**Assignment**
If a line of the records holds the word "click", copy it out.
[Opening Given information section]
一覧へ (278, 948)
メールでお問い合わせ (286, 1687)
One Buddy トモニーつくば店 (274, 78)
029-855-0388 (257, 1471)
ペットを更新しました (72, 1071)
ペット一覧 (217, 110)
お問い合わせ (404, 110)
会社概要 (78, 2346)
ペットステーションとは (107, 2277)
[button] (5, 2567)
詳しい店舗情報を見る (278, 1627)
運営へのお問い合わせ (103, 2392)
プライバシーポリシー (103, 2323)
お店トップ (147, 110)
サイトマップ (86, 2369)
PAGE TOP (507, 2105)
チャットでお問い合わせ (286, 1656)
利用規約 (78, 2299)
[Closing Given information section]
[Opening Given information section]
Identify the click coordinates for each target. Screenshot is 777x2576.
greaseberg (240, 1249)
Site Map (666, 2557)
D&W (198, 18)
[Closing Given information section]
[Opening Given information section]
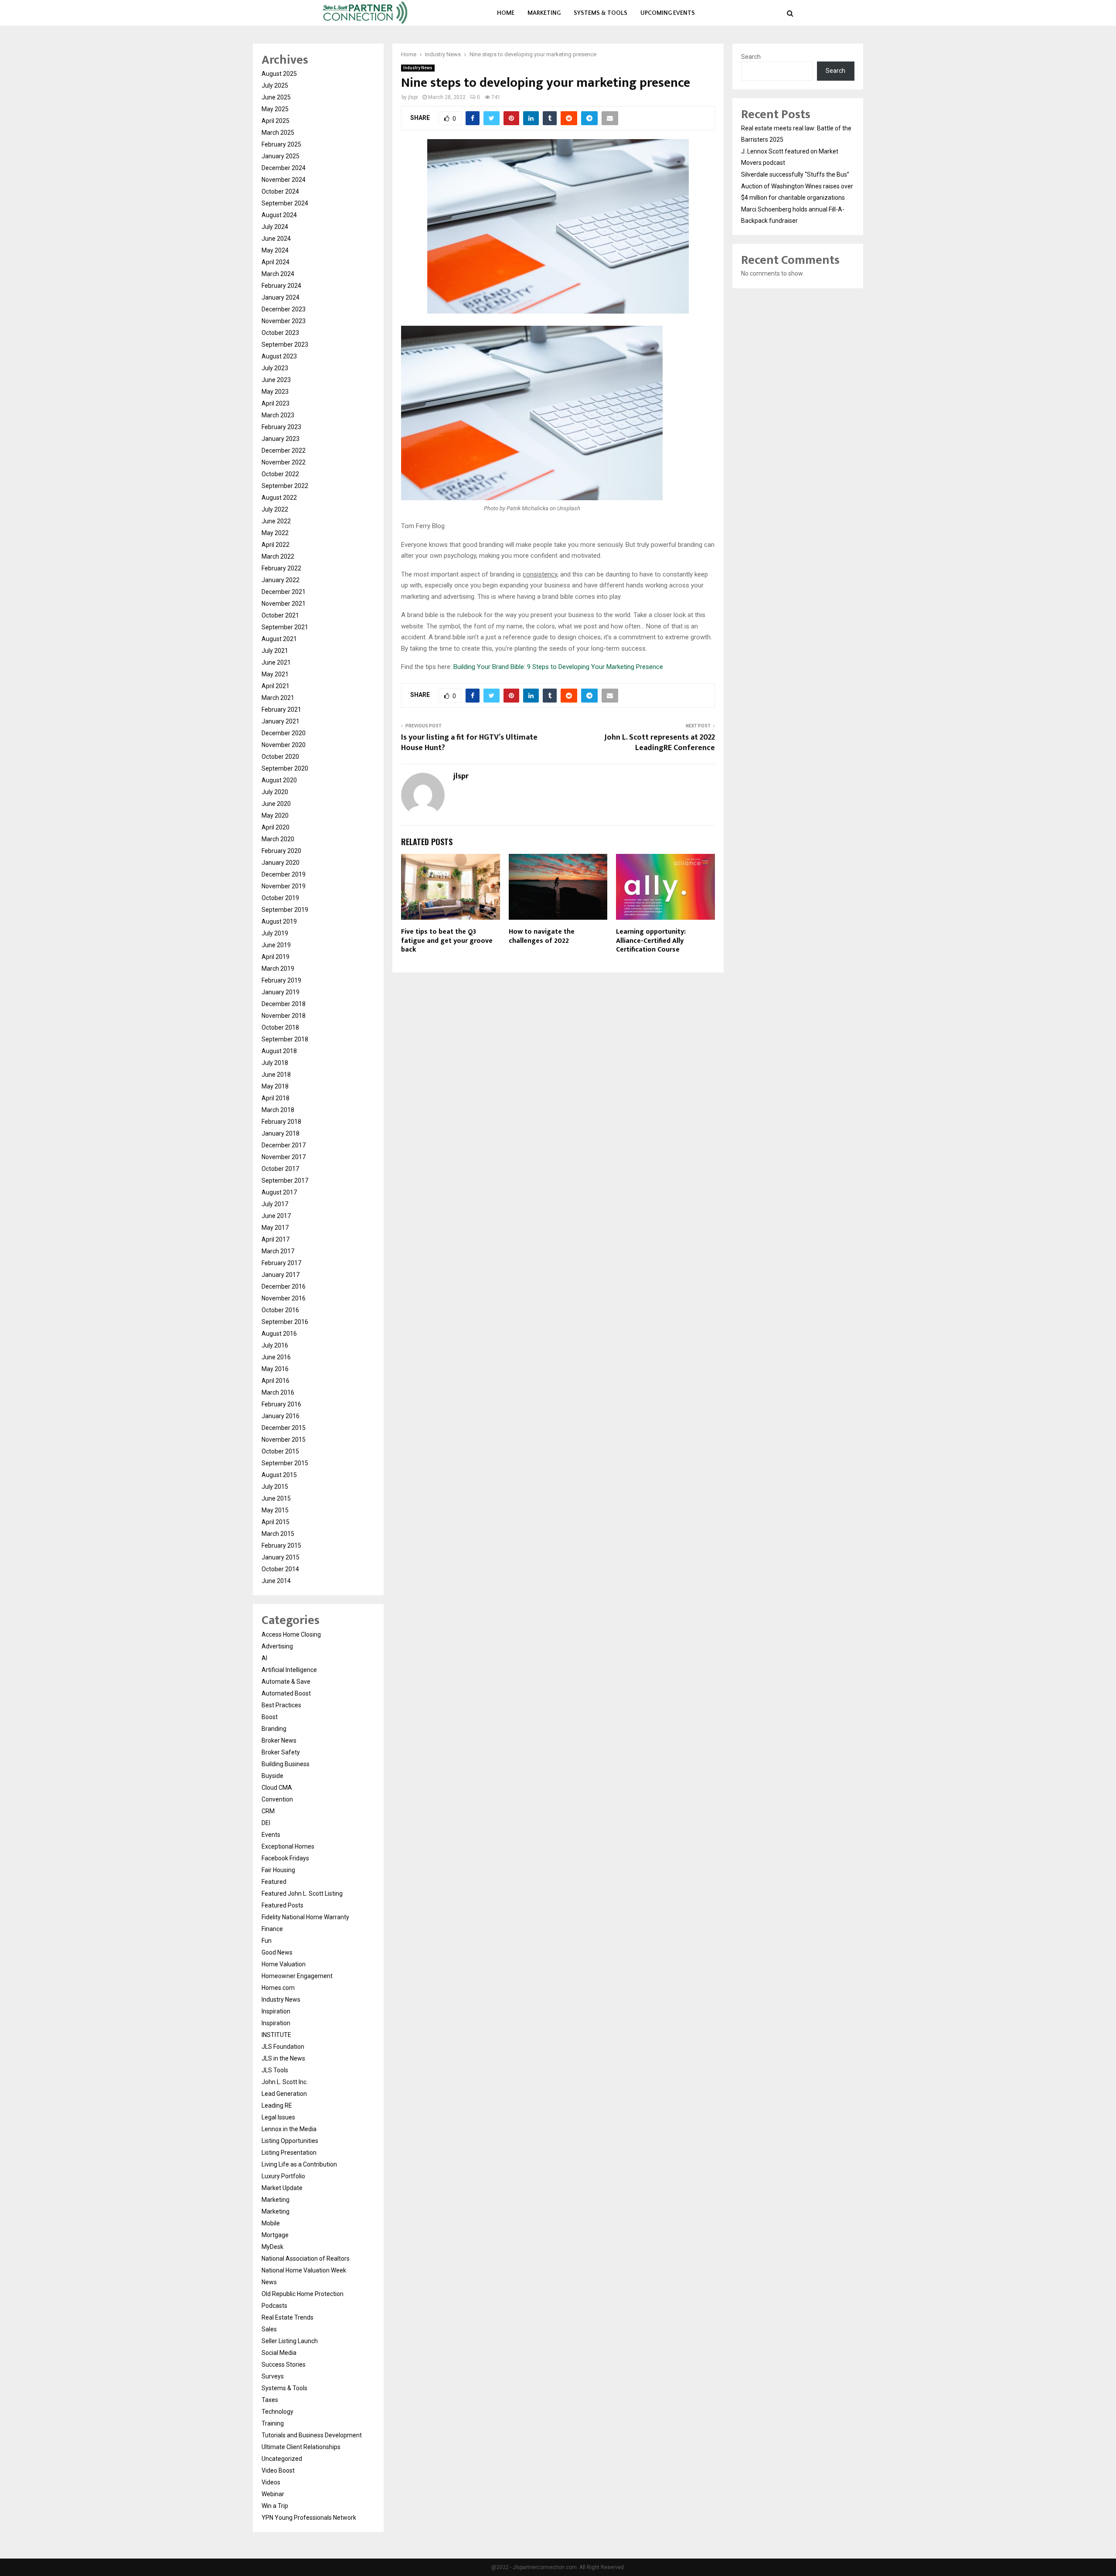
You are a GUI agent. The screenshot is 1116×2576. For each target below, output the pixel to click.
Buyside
[Closing Given information section]
**Exercise solution**
Identify the click coordinates for each target. Screenshot is 777x2576.
You are a GUI agent. The screenshot is 1116×2576. For each target below, output the pixel to click.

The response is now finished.